DOCUMENT EXCERPT:
- - - - -

All the while that Jacques Pépin was learning about the art and literature of French cuisine, he was simultaneously learning about American food culture of mass production during his ten-year apprenticeship with the Howard Johnson Company. It might seem anathema for a French gourmet chef to be learning from the hands of a chain-restaurant entrepreneur, but for Mr. Pépin, it was the birth of his American gourmet career. “I wanted to work in a totally American environment, learning the language and learning about American eating habits and about production – mass production – and chemistry of food.” He credits the success of his work with New York restaurants to his experience at Howard Johnson, both his consulting on Windows of the World in the World Trade Center and his restaurant, La Potagerie on Fifth Avenue.

It seems so very hard to believe that the McAmerican way of cooking could provide anything of use to the hands of a young French chef. But Mr. Pépin fully esteems his American experience, and was even ready to defend American produce over a comparison to French. “The earth is the earth. If you grow it the right way, it is the same result.” A walk with him around the local farmer’s market showed that such a claim might be true; but ultimately I got Mr. Pépin – an avid gardener himself – to admit that there was some truth to my bias for European goods. We discussed wild mushrooms (Mr. Pépin is an avid mushroom-hunter in Connecticut and upstate New York as well as in Europe), which he cited as evidence to the mystery of diminished taste in American produce: “Now I’m talking about walking 15 miles up the mountain here or there, so it’s not like its cultivated or anything. It just doesn’t have as much taste as it has in Italy or in France.”

Just like Mr. Pépin may have to apply extra seasoning in America to bring out the flavors of produce, he also makes an effort to keep some of his French “rituals and traditions” in his life here in the United States. Like true epicurean, Mr. Pépin’s culture is one that truly involves the use of all of his senses. “My culture is a culinary culture, and that takes place around the table, and there is much more than food.” He and his wife, Gloria, are avid epicureans, and he cooks often with his daughter, Claudine, who has also made herself in to a well-known chef. Summer seems to be the time when these cultural traditions come about most easily: “From going mushrooming to playing pétanque, you know we play boules, to going frogging as we did the other day, to going to the beach to get the tiny little white bait that we fry like French fries, to doing the garden.”

- - - - -

GIVEN DATA:

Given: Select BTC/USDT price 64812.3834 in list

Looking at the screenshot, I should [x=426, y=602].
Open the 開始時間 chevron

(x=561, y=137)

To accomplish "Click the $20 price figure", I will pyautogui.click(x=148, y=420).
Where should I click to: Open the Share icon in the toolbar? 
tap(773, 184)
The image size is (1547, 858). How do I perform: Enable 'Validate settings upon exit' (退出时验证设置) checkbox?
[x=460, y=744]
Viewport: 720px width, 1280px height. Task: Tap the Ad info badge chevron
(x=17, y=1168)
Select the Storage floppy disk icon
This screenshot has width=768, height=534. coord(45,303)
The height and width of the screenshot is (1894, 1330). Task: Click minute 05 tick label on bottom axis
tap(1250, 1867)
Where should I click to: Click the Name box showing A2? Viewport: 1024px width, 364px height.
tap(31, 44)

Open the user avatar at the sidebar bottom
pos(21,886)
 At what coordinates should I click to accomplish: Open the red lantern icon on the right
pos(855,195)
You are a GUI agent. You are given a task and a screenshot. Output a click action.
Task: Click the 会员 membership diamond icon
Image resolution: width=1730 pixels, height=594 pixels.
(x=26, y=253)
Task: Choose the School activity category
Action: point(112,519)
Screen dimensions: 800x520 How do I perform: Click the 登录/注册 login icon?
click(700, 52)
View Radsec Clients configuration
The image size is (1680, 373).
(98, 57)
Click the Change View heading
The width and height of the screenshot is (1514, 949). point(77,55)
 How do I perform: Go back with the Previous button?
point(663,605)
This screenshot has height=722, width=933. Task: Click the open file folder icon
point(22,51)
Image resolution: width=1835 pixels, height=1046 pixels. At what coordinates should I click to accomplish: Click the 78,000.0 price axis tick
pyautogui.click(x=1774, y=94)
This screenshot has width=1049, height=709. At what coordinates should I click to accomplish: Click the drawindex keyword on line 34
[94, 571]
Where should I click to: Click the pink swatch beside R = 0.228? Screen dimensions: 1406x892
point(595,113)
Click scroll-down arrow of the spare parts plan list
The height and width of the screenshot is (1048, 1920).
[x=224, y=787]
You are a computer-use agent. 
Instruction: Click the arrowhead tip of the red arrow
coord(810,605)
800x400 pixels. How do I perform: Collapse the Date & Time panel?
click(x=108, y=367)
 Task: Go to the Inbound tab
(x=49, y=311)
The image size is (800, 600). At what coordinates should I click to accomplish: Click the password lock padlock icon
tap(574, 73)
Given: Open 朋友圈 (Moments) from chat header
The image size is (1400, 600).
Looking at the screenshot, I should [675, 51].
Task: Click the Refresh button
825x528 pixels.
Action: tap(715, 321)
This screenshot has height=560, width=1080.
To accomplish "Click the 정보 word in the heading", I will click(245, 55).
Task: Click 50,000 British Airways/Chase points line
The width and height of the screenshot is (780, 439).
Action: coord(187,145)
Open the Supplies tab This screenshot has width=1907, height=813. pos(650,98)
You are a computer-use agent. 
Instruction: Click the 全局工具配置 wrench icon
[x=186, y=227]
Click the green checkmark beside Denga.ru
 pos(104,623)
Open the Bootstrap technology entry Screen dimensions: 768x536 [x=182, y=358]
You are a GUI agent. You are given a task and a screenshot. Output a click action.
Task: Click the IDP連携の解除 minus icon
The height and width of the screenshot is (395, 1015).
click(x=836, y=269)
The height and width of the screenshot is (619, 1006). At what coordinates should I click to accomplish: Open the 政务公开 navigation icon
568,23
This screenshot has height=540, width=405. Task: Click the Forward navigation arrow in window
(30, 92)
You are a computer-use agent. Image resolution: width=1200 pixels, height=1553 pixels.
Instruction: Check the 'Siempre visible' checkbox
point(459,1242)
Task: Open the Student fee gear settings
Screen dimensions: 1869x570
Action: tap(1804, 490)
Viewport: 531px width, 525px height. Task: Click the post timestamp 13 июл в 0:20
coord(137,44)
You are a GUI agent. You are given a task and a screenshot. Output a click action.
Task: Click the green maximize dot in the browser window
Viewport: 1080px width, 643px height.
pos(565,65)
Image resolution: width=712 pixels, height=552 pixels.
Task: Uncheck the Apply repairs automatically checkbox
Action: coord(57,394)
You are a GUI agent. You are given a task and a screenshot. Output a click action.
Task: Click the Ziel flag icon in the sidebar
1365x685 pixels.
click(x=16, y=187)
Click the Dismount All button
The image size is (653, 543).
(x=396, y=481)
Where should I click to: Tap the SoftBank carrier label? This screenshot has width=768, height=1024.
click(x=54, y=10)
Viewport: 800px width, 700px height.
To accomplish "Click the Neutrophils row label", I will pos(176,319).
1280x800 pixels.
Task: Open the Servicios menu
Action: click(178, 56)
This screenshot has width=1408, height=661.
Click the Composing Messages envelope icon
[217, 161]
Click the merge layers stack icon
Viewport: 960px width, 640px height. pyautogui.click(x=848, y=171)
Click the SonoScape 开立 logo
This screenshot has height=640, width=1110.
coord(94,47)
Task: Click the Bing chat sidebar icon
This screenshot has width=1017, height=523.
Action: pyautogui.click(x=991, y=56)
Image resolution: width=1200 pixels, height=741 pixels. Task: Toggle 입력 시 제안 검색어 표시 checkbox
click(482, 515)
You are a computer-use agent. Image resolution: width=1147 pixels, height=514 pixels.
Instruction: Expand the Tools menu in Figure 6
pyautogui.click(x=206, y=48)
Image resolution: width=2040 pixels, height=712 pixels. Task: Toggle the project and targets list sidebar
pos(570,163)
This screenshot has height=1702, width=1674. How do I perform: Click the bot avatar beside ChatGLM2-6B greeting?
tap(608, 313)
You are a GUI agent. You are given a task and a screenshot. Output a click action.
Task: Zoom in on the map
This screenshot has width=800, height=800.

- - - - -

GOAL OF THE EXERCISE:
Rewrite the passage on Jacques Pépin from "All the while" to "on Fifth Avenue.", putting "training period" in place of "apprenticeship".

TASK SOLUTION:
All the while that Jacques Pépin was learning about the art and literature of French cuisine, he was simultaneously learning about American food culture of mass production during his ten-year training period with the Howard Johnson Company. It might seem anathema for a French gourmet chef to be learning from the hands of a chain-restaurant entrepreneur, but for Mr. Pépin, it was the birth of his American gourmet career. “I wanted to work in a totally American environment, learning the language and learning about American eating habits and about production – mass production – and chemistry of food.” He credits the success of his work with New York restaurants to his experience at Howard Johnson, both his consulting on Windows of the World in the World Trade Center and his restaurant, La Potagerie on Fifth Avenue.